The video itself is a bizarre document of contemporary fame; both stars are in just-woke-up-level wrinkled T-shirts, with Kutcher unshaven and bedraggled. If the aim was to present us with a frank dose of Ashton and Mila letting us into their world, it missed the mark. The result seems to bear the self-conscious drama of two people who feel compelled to create their own hostage video. (Or else it’s giving off the vibes of the 2020 “Imagine” video, in which disheveled celebrities tried to create their own reality — though Kutcher and Kunis had been canny enough to take part in a parody of that video episode in the most recent season of “The Boys” in front of that very wall.) Plainly reading from a script as they alternate paragraphs, the pair seem ill at ease, although it’s Kutcher, surprisingly, who comes off as the more adept performer; maybe it’s just that the pair assigned him the easier parts, in which he doesn’t have to directly contravene the conclusions that who read the letter came to. Kunis slips into a pious documentary-narrator register as she lists off all of the ways she and Kutcher respect the system and its judgment; Kutcher ekes out a bit more of a conversational tone, as if he’s just trying to explain how things work to one of his kids. The pair didn’t edit out Kunis leaning forward to turn off the camera, and why should they? From their perspective, her turning it off may indicate an end to the conversation.
Of course, neither expected these letters would ever be read, and are now in a position even more uncomfortable than the one they’d been in throughout the trial, in which the workplace on which they met is now being retroactively analyzed. To this point, the pair have transitioned elegantly from teen idols to sedate adult stardom; the nature of their relationship, reunited years after co-starring on “That ‘70s Show” and after respective other romantic partnerships for both, tends to be presented, and taken, with a sort of cooing sentimentality. Bumps in the road, as when Kutcher’s ex-wife Demi Moore wrote scathingly about his treatment of her in her 2019 memoir, tend to work themselves out, as Kutcher just keeps trucking. (At the time, Kutcher snidely tweeted, “I was about to push the button on a really snarky tweet. Then I saw my son, daughter, and wife and I deleted it.” A Twitter early-adopter, Kutcher’s always been adept: This time, he got to get a swipe in at Moore and be the bigger man, too.)
But the past few years have been a season in which long-established patterns of thought about celebrities are coming in for re-evaluation, and Kutcher and Kunis seemed to have opened themselves up. There’s a wealth of past interviews from the “‘70s Show” heyday, ones that are being examined to find evidence suggesting a climate of uncomfortable sexualization on the set, where Kunis began working as a minor child.
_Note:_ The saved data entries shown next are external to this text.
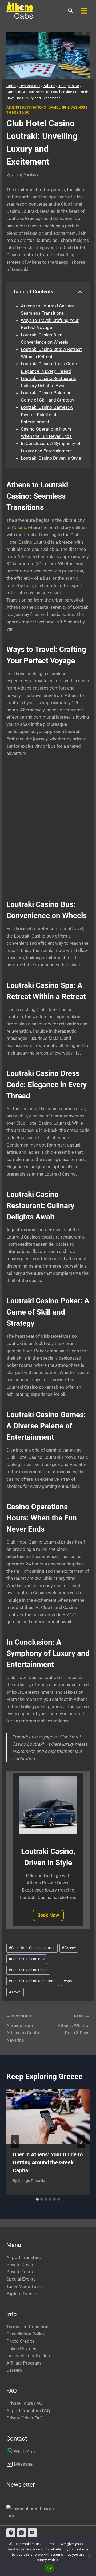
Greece (69, 1948)
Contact (16, 2438)
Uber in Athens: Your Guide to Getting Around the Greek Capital (48, 2162)
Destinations (34, 107)
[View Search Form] (70, 10)
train (28, 585)
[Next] (81, 2141)
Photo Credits (20, 2341)
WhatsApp (24, 2451)
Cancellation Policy (25, 2334)
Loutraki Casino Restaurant (33, 1981)
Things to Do (17, 112)
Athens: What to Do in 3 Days (74, 2024)
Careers (14, 2370)
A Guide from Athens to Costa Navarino (22, 2028)
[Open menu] (84, 10)
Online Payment (22, 2348)
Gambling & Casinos (67, 107)
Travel (15, 1992)
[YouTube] (32, 2532)
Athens (12, 107)
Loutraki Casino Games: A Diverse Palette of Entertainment (47, 414)
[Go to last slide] (15, 2141)
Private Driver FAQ (24, 2418)
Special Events (21, 2279)
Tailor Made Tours (24, 2286)
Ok (49, 2568)
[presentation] (48, 2116)
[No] (89, 2556)
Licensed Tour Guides (28, 2355)
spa (67, 1981)
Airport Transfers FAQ (28, 2410)
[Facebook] (10, 2532)
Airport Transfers (23, 2257)
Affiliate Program (23, 2363)
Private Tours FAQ (24, 2403)
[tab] (37, 2199)
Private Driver (19, 2264)
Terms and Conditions (28, 2326)
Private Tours (19, 2271)
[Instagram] (21, 2532)
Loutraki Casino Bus (27, 1959)
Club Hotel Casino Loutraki (32, 1948)
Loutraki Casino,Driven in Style (51, 458)
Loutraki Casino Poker (28, 1970)
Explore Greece (21, 2293)
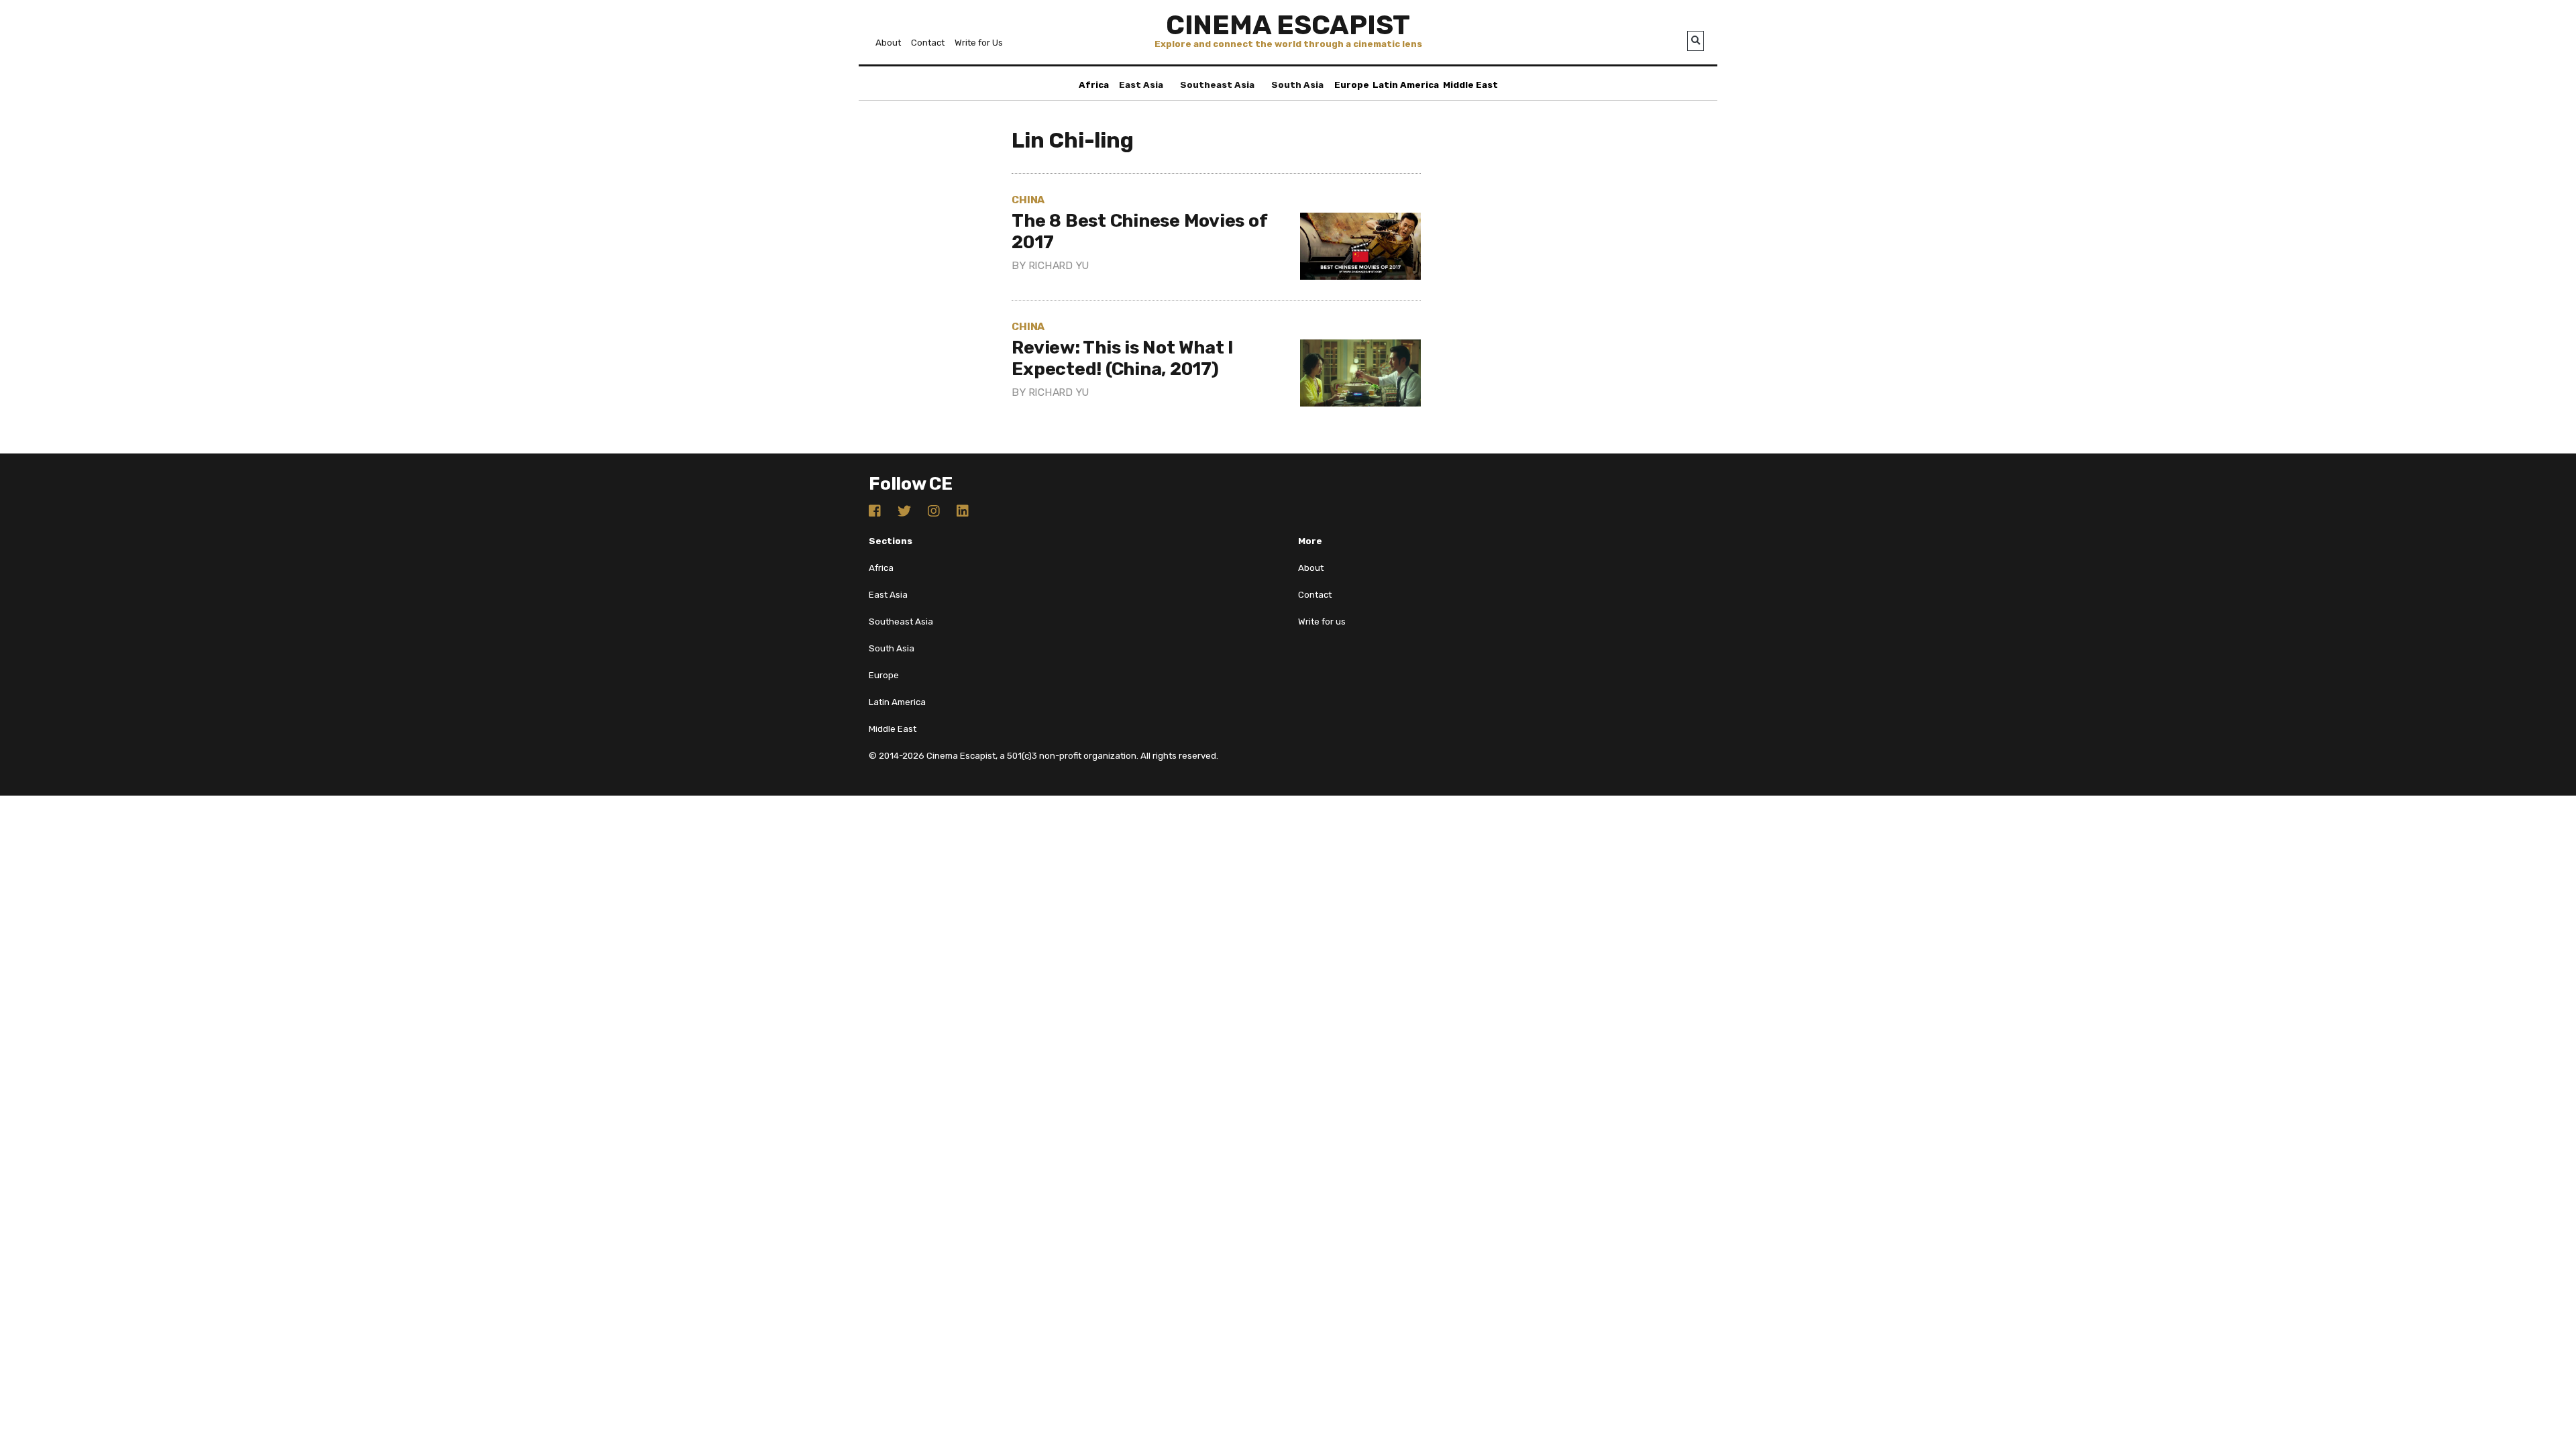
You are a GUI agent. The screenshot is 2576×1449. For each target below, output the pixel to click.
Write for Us (979, 43)
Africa (1094, 85)
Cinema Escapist (1288, 25)
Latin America (1406, 85)
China (1028, 199)
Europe (1351, 85)
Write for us (1322, 621)
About (888, 43)
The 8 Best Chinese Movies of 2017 (1139, 231)
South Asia (1297, 85)
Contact (928, 43)
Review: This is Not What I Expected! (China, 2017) (1123, 358)
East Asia (1141, 85)
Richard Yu (1058, 265)
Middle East (1470, 85)
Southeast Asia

If this may at times overreach — one 2002 video, in which the two now-married actors joke about Masterson’s arranging a bet for Kutcher to kiss Kunis, has a light-hearted tone — it seems like the counterweight to what Kutcher and Kunis are trying to do. They’re running up against that most unfortunate fact for contemporary stars: Even a movie star no longer has the power to create their own reality.